Instead of white, the sclera was a pale blue, and at the very center the pupils were smudges of a much darker color, ringed by a crisp white outline that made them stand out even amid my visual confusion.

There were three of them—the two normal ones and a third set squarely in the middle of her forehead—all staring at me at once.

Her eyebrows were thin lines of a very dark indigo, almost black, matching the density of her long lashes.

On her face, the white freckles—three on each cheek and three across her nose—looked like tiny points of static light, as if her skin were leaking luminosity.
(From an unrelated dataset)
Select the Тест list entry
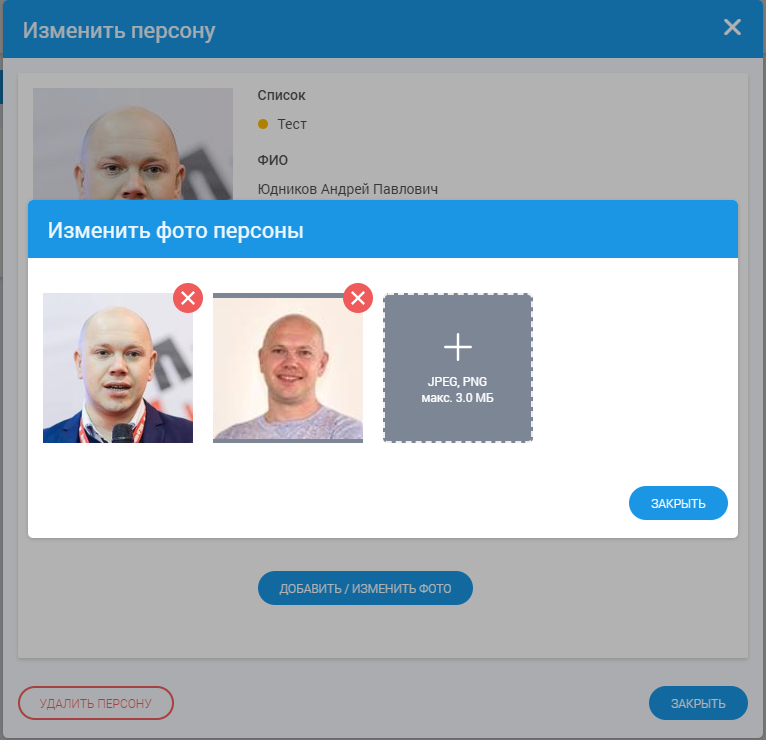This screenshot has height=740, width=766. tap(292, 124)
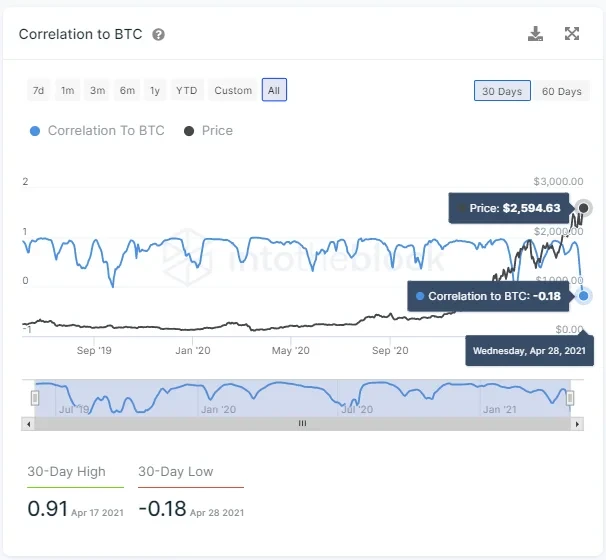This screenshot has height=560, width=606.
Task: Select the 7d time range
Action: (38, 90)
I sensed that what I was seeing was a “shell,” not her true form.

Just above her head, the silver-blue halo, bristling with points like a tiara, emitted a constant luminescence that made my head throb whenever I tried to focus on it.
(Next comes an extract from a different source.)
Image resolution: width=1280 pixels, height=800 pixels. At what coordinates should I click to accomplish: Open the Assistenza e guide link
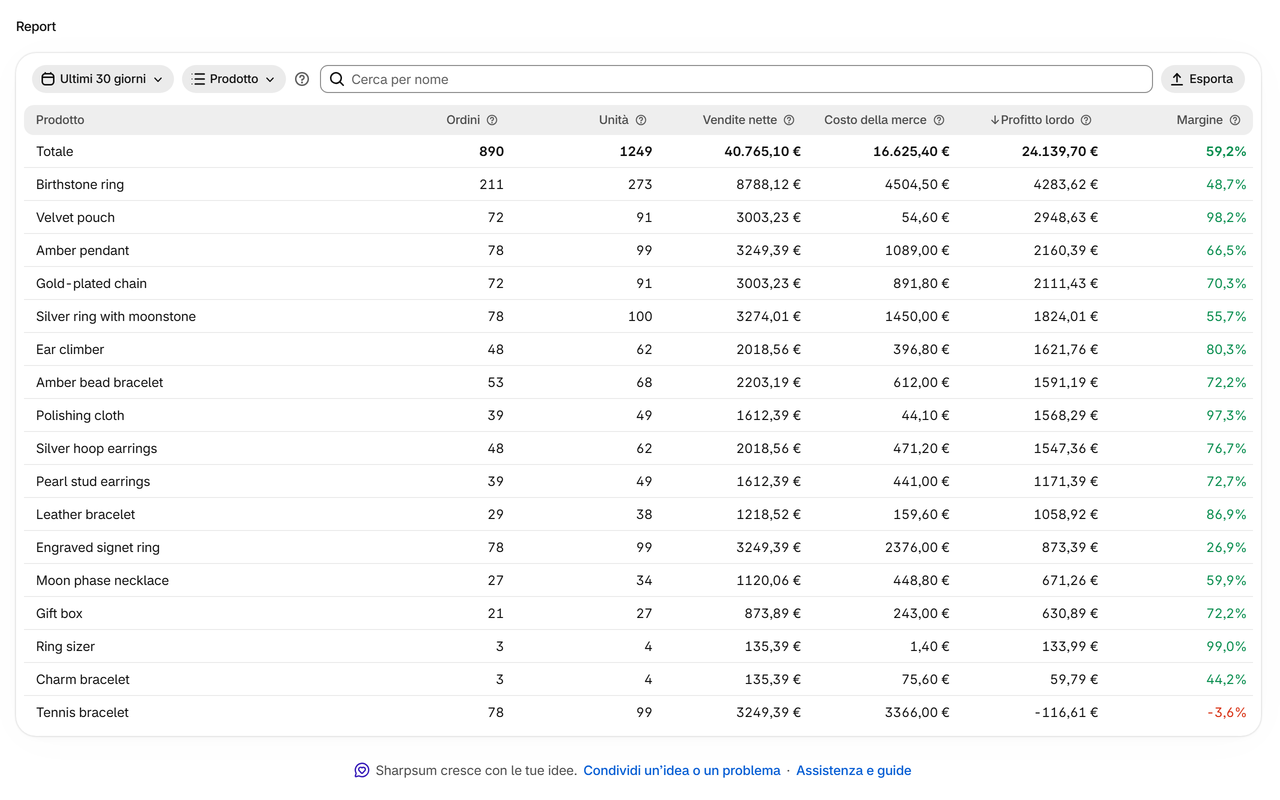[x=854, y=770]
But what truly defined her silhouette were the wings.

Six of them sprouted from her back, beating slowly to keep her aloft.

The feathers, a clean and brilliant white, resembled—but felt even more sacred and pure than—the angel feathers I had devoured before.

She was… beautiful. Entirely inhuman, but beautiful in her difference.

I noticed a little too late that her mouth was moving.

I could see her pearly white teeth, but I couldn’t hear anything beyond a sharp, vibrating sound—impossible to understand with my impaired hearing.

I tried to read her lips, but she spoke so quickly and excitedly—combined with the fact that my head was beginning to pound from manifesting an outline of my “presence” directly within Heaven—that I couldn’t manage it.

I felt something hot and viscous run down from my right eye, nose, and ears. I was running out of time.

I opened my mouth to speak. My throat felt like it was being torn open; my lungs heated to the point of burning, but I forced the words out anyway.

I trusted that my title would make my words understood—but I also used the Chalice.

I spoke like an echo of voices, in every human language that existed within my blood’s memory, all at once:

["I ask forgiveness for before. Forgiveness for touching you. My curiosity led me to gaze upon Heaven; my instinct, to reach for its light. But it was my ignorance that made me touch one of the angels who dwell here."]

["Know that it was never my intention to cause you harm or injury."]

["To you, I ask forgiveness."]

It was something I had only realized after the madness and euphoria of touching Heaven had passed.

The sin I wanted to confess and ask forgiveness for.

After my words, I didn’t wait. I severed the connection and fully withdrew my “presence” from Heaven.

When my senses snapped back into my body, I immediately vomited blood.

My throat felt as though it had been shredded by a dull, serrated blade; my teeth were cracked, my tongue felt like a swollen, dead slab of meat inside my mouth—numb and heavy, with the metallic taste of blood mixing with a bitter flavor of ash and rot.

Every spasm of my diaphragm as it tried to expel the vomit sent shockwaves of pure agony through the muscles and bones of my chest.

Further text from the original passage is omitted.